Earth orbits the sun at an average distance of about 150 million kilometres every 365.2564 mean solar days, or one sidereal year. What is the linear velocity of th3 Earth in kilometres per hour?
R = 1.50* 10^8 km
circumference= 2 pi*1.50*10^8 = 9.42*10^8 km
T =365.2564 * 24 = 8766 hours = 8.766*10^3
so
v = C/T = (9.42/8.766)10^5 = 1.075*10^5
= 107,500 km/hr
what is w*radius?
w=PI*2*r/365 days
convert days to hours (365*24)
Damon, why did you find the circumference when we already have the distance?
The velocity is perpendicular to the radius.

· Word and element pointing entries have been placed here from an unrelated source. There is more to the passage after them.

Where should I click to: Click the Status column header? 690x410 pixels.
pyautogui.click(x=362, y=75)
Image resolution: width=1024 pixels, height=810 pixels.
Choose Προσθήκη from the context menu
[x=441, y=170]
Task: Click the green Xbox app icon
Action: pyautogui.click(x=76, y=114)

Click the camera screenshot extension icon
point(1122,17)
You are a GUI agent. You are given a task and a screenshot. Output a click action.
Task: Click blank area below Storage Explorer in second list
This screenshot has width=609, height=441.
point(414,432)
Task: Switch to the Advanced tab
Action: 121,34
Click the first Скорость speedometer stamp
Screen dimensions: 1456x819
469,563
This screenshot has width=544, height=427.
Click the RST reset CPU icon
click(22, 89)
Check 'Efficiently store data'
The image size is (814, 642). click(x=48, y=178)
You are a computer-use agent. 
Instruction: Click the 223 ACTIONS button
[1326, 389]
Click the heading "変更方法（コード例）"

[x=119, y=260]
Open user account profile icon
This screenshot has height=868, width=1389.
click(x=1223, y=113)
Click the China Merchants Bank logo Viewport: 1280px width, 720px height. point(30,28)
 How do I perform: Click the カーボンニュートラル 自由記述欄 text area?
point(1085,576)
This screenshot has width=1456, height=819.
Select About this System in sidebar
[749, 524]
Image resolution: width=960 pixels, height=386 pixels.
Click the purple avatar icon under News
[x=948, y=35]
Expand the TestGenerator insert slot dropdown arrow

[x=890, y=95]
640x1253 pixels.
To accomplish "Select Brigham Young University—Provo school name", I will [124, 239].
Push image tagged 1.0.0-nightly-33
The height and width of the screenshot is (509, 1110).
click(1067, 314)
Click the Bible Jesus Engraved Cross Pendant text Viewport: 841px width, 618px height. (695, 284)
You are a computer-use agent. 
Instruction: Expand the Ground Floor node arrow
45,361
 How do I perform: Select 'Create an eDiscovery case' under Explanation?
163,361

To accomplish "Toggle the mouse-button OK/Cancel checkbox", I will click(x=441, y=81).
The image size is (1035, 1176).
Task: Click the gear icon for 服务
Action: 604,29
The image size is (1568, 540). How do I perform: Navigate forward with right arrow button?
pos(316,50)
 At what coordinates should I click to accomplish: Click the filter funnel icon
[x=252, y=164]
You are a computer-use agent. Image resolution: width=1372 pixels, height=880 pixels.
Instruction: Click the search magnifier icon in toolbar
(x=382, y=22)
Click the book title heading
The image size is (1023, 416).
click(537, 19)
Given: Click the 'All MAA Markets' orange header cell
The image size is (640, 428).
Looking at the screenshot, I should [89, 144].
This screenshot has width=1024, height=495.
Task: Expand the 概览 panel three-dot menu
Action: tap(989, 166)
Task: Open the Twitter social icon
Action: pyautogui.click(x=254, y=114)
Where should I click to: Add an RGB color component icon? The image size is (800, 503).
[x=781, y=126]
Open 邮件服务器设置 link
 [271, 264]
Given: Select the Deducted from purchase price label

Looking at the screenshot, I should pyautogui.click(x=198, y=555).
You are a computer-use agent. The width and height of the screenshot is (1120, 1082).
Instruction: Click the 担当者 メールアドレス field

It is tangent to the circle which is 2 pi R around.
To find the linear velocity of Earth, we need to determine the distance it travels in one hour. Here's how you can calculate it:
Step 1: Find the distance Earth travels in one day:
We know that Earth orbits the sun at an average distance of about 150 million kilometers every 365.2564 mean solar days. So, the distance Earth travels in one day can be calculated by dividing the total distance by the number of days in a year:
Distance traveled in one day = (150 million km) / (365.2564 days)
Step 2: Convert the distance to kilometers per hour:
To find the linear velocity of Earth in kilometers per hour, we need to calculate the distance traveled in one hour. Since there are 24 hours in a day, we divide the distance traveled in one day by 24:
Distance traveled in one hour = (Distance traveled in one day) / 24
Now, let's calculate the linear velocity of Earth in kilometers per hour:
Distance traveled in one day = (150 million km) / (365.2564 days) ≈ 410,190 km
Distance traveled in one hour = (Distance traveled in one day) / 24 ≈ 17,091.25 km
Therefore, the linear velocity of Earth is approximately 17,091.25 kilometers per hour.